The cupulolithiasis theory and the canalithiasis theory are two hypotheses within the literature explaining BPPV. The cupulolithiasis theory is based on the idea that otolithic debris attach to the cupula and upon certain head positions, the pull of gravity deflects the weighted cupula resulting in inaccurate signalling (Schuknecht, 1969). Hall, Ruby and McClure (1979) proposed the canalithiasis theory, suggesting that free-floating debris in the semicircular canals deflect the cupula, which results in inaccurate signalling upon the change in head position. Regardless of which theory is most accurate in explaining the symptoms in any particular case, both support the notion that foreign debris is present in the semicircular canals, leading to vertigo.
Etiology:
Many potential mechanisms have been correlated with causing otoconia detachment, such as inner ear disease (viral neurolabyrinthitis), age-related degeneration, Meniere’s disease and head trauma (Johnson, 2009; Ahn et al., 2011; Motin et al., 2005). However, the exact etiology of BPPV is frequently unknown and thus labelled idiopathic. Idiopathic BPPV accounts for approximately 34 to 66 percent of cases and is thus considered to be the most common type of BPPV (Motin et al., 2005). Katsarkas (1999) explored the clinical characteristics of idiopathic BPPV in a retrospective study and found that women had a higher proportion of incidence over men.
Subjective Assessment:
The diagnosis of BPPV is based predominantly on the patient’s subjective history in combination with diagnostic testing (De Stefano, Dispenza, Di Trapani, & Kulamarva, 2008; Parnes et al., 2003).

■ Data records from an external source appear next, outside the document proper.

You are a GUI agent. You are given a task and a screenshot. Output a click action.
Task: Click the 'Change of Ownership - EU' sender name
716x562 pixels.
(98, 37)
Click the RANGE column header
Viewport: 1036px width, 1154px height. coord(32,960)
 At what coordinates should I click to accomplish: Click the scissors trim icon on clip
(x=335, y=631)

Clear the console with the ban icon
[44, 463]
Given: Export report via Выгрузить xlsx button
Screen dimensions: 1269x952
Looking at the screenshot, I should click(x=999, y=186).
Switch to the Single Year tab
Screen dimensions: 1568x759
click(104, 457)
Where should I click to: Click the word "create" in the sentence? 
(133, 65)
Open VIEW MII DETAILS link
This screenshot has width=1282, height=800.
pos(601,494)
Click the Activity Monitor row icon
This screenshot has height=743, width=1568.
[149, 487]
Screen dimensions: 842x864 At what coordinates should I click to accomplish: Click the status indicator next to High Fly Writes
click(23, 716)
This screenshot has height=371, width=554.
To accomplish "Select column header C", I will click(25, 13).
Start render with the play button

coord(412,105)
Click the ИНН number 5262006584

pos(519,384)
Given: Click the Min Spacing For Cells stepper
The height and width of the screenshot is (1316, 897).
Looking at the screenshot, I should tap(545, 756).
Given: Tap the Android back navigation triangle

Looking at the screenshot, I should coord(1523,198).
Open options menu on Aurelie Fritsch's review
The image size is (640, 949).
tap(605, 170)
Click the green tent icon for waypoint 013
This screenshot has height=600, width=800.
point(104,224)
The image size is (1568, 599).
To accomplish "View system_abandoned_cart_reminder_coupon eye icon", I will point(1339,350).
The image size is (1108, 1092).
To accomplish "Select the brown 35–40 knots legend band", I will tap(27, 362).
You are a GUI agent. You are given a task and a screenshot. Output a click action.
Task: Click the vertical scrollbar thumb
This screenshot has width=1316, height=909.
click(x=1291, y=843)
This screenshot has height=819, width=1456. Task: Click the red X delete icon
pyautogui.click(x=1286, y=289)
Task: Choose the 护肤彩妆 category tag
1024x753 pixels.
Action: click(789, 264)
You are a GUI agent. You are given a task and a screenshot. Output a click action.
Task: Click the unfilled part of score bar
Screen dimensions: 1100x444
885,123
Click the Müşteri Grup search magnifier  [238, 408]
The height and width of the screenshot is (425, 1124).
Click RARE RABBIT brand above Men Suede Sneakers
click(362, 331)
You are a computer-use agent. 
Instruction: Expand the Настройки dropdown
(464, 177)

Although a standardized subjective history questionnaire does not exist when screening patients reporting vertigo, certain questions should be included when BPPV is suspected, such as; onset of symptoms, description of symptoms, provocation of symptoms, duration of symptoms, hearing changes, vision changes and neurological signs. Once a thorough history has been obtained, the clinician will need to decide which diagnostic tests are appropriate.
Objective Assessment:
Provocative manoeuvres, such as the Supine Roll test and the Dix-Hallpike test, aid in diagnosis of post-traumatic BPPV and detect semicircular canal involvement. The Supine Roll test is used for diagnosis of horizontal semicircular canal HC-BPPV (White, Coale, Catalano, & Oas, 2005). Due to the low prevalence of HC-BPPV, the Supine Roll test is not typically discussed within the literature. In contrast, the Dix-Hallpike test is a popular and highly effective provocative test used to diagnose both anterior semicircular canal (AC) and posterior semicircular canal (PC) BPPV (Dix & Hallpike, 1952). In the simplest manner, a positive test for BPPV is the presence of nystagmus and reports of vertigo upon exposure to the provocative manoeuvre (Dix & Hallpike, 1952). In conjunction with a thorough subjective history and provocative testing, exploration of BPPV frequently includes a neuro-otological examination as part of the assessment. Motin et al. (2005) and Gordon et al. (2004), used the protocol described by Zee and Fletcher to administer a neuro-otological exam. This exam includes eye movement testing, evaluation of spontaneous nystagmus with and without visual fixation, evaluation of dynamic vestibule-ocular reflex function, as well as a positioning test for PC and HC-BPPV (Zee & Fletcher, 1996).